From these examples, the research team extracted “the genetic code of highly engaging cultures”—eight key elements that define the common orientation and approach used by highly engaged organizations. One of these is “an organizational philosophy that emphasizes a core purpose.”
Among other traits, highly engaged organizations emphasize a core purpose that does not entail mere financial or operational objectives. These organizations create a common understanding among employees that they play a role in creating value for the entire ecosystem involved in the business, including employees, customers, and the community.
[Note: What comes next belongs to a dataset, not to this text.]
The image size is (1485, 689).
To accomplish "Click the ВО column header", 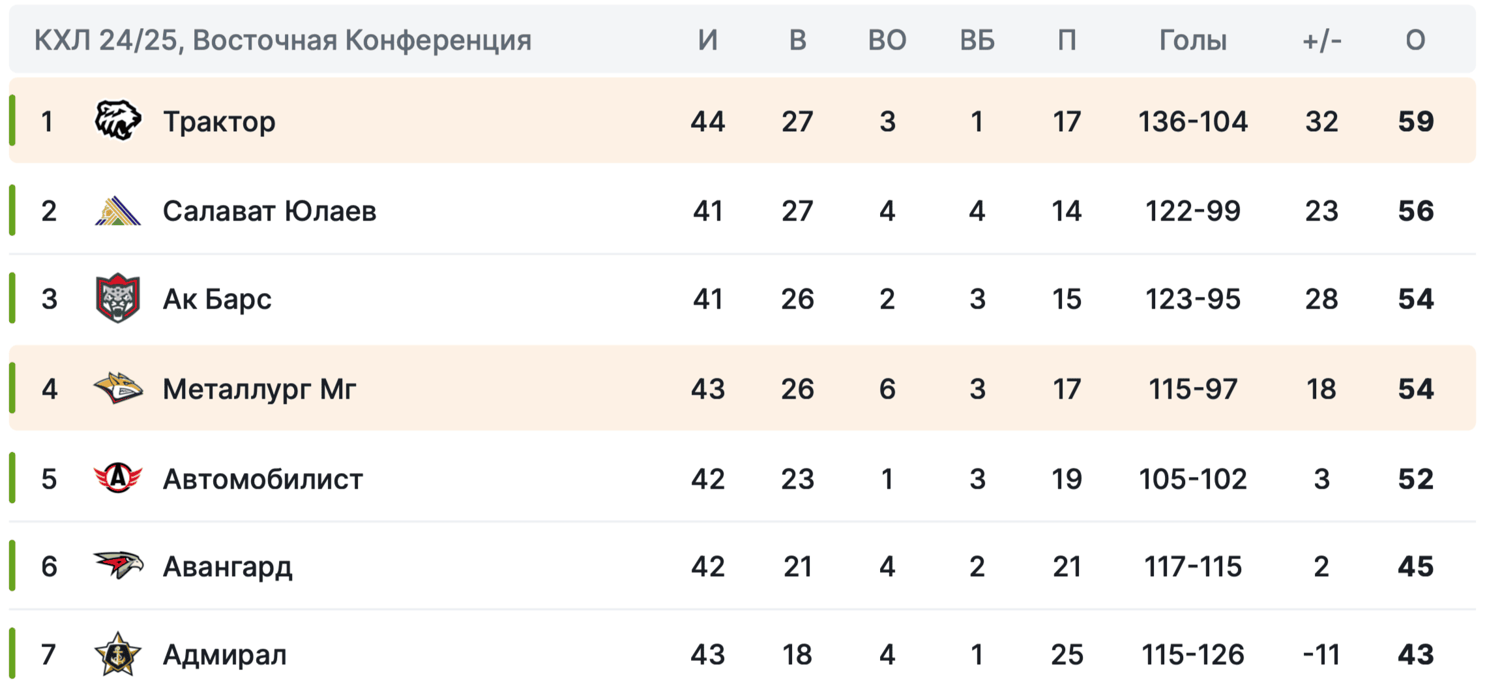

Their cultures are keenly focused on a greater purpose to which employees aspire; they are diligent in reinforcing the notion that the organization is in business for more than just making a profit.
Teach For America, one of the organizations profiled in the report, exemplifies how a community-related “core purpose” can aid employee engagement and shore up the fundamentals of a nonprofit organization, thereby helping it extend social impact.
Teach For America’s engagement philosophy and the programs and practices that support it can be illustrated by concentric circles. At the center is the mission to bring quality education to children in underserved populations.
This mission is supported by an inner layer of dedicated and engaged leadership and employees, who manage operations, recruitment, and funding at national and regional levels. They engage with the active corps members, who serve as local school district employees, to bring the corps members support, communication, and training as they develop their own culture of engagement.
Finally, the corps alumni epitomize the organization’s sustained culture of engagement as they pursue careers as educators, advocates, policymakers, leaders, and mentors to active corps members.
Teach For America aims to contribute additional leaders to the growing movement to end educational inequity, and executives regularly emphasize the importance of retaining engaged and committed employees, invested leaders, and active community partners. Managers in the organization are tasked with making a clear connection between employees’ daily activities and the greater mission of benefitting children and communities.
So what does this mean for social impact?
In 2008, Teach For America employed 837 people. That number swelled to 2,500 in 2014. With a growing number of employees rallied around a core social purpose, it’s not necessarily just grants but also an engaged workforce that has helped Teach For America reach more people.